Suffolk | Police investigate illegal poisoning of a buzzard

A report emerged yesterday of a joint agency investigation by Suffolk Police, Natural England, and the RSPB Investigations Team into yet another killing of a Buzzard. There are few details at the moment (with no mention on the Suffolk Constabulary website), but a tweet from Suffolk Rural & Wildlife Policing said that several guns had been seized along with the ‘professional’s’ weapon of choice against birds of prey – pesticides (a few grains of Carbofuran sprinkled on to a rabbit corpse makes for an illegal but cheap and highly toxic bait).

Suffolk has form when it comes to killing Buzzards.

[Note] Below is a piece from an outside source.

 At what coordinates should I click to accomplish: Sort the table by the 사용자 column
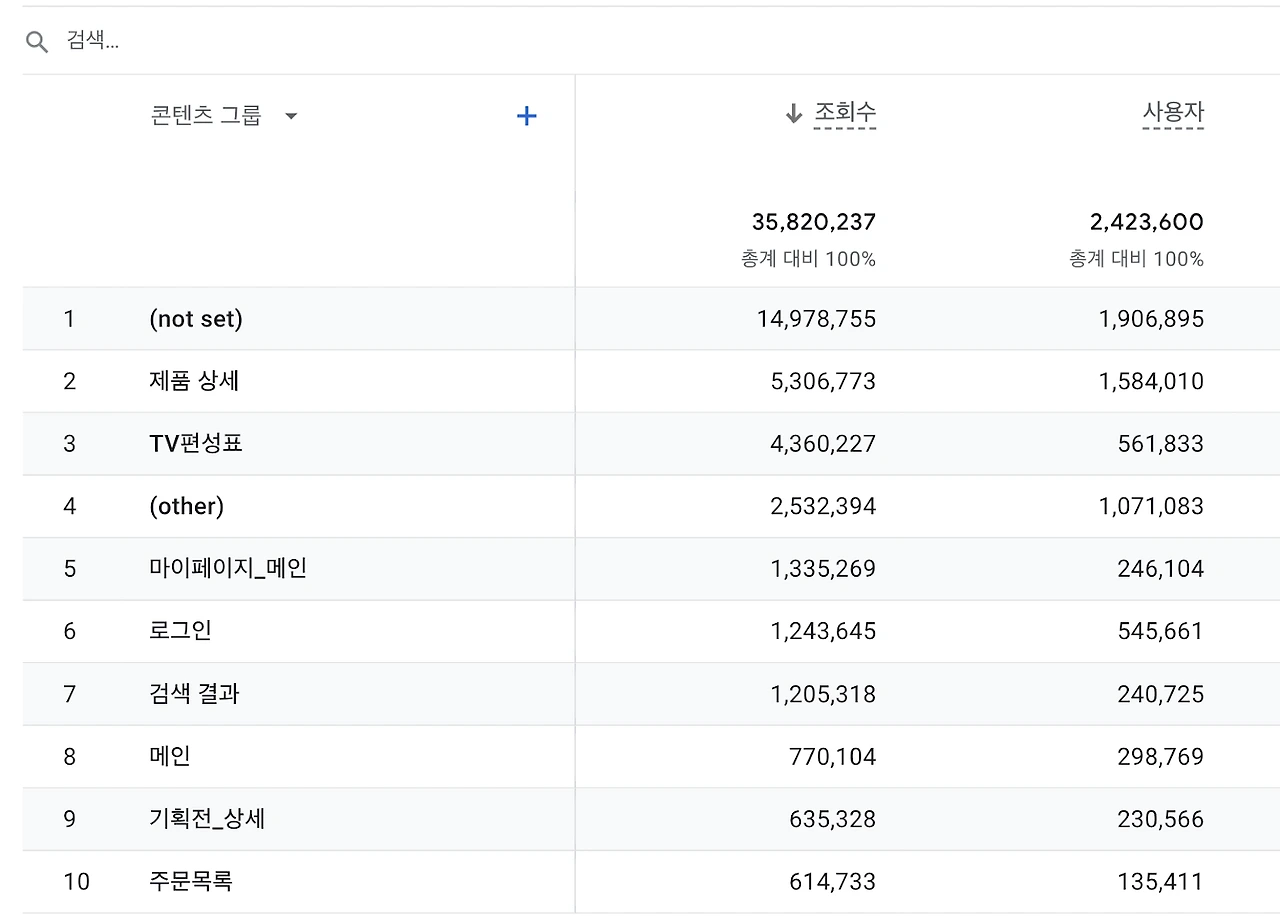(1172, 113)
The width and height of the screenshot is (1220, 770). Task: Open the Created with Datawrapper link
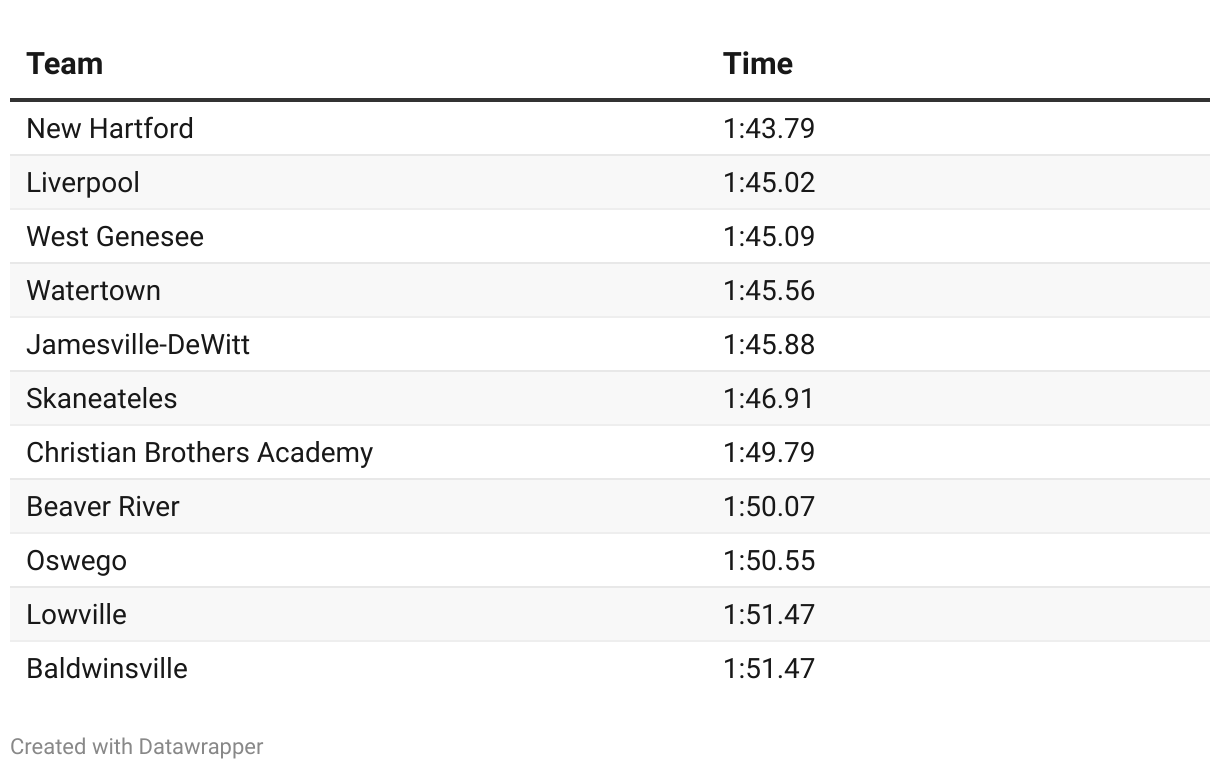click(137, 747)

In February 2018 two buzzard corpses were reported to Suffolk Constabulary in an incident described by naturalists as “appalling and abhorrent.” The bodies were found in woodland known as Little Carr, “on the edge of a shooting estate” on the banks of the River Dove, near Hoxne. These birds were shot and were also thought to have died in January, which is when Buzzards become more visible and vocal again as newly-established pairs begin courtship displays and the pheasant shooting ‘season’ is drawing to a close.

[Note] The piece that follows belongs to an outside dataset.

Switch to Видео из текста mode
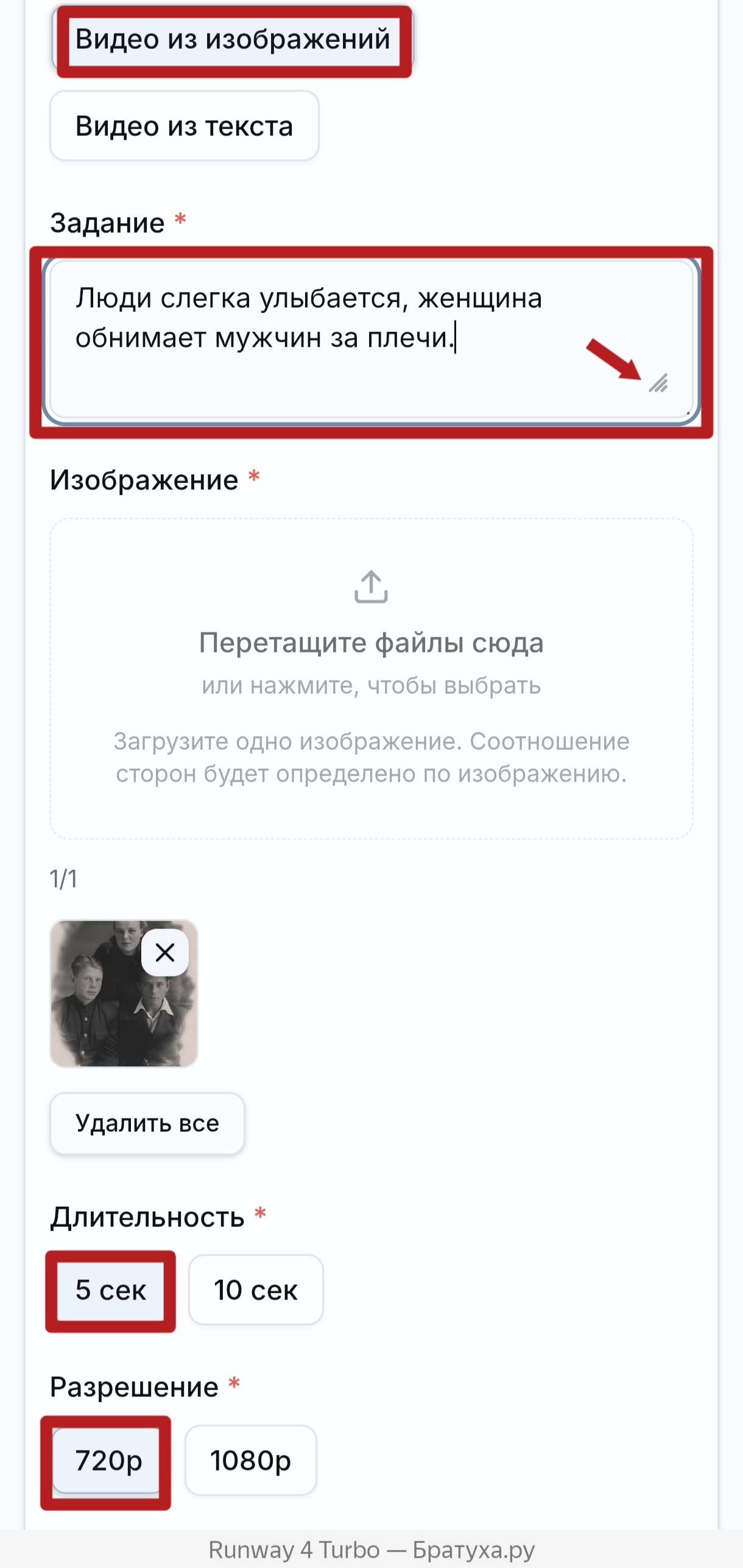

Gamekeepers have repeatedly insisted that the growth in the UK’s Buzzard population (long suppressed by persecution) has put livelihoods at risk, “with too many pheasants and grouse being killed“. The current welcome resurgence in Buzzard numbers is often described (even by the RSPB) as partly due to “the enlightened attitudes of lowland gamekeepers” but of course all birds of prey have been protected for decades, and the ‘enlightenment’ is more likely to be down to better enforcement. It’s needed as much in Suffolk, a county stuffed with shooting estates, as it is in Scotland. In 2017 the RSPB’s Birdcrime report stated that a quarter of illegal incidents of bird of prey persecution in the UK took place in Eastern England (these included a Buzzard and a Peregrine being shot or shot at in Suffolk), and that 67% of people convicted of a raptor-persecution related crime since 1990 were gamekeepers. Sergeant Brian Calver of Suffolk’s Police’s Rural and Wildlife Crime team said at the time that “many incidents of raptor persecution tend to happen in isolated areas, making detection a challenge”.

Hopefully on this occasion at least the criminal responsible will be caught and prosecuted.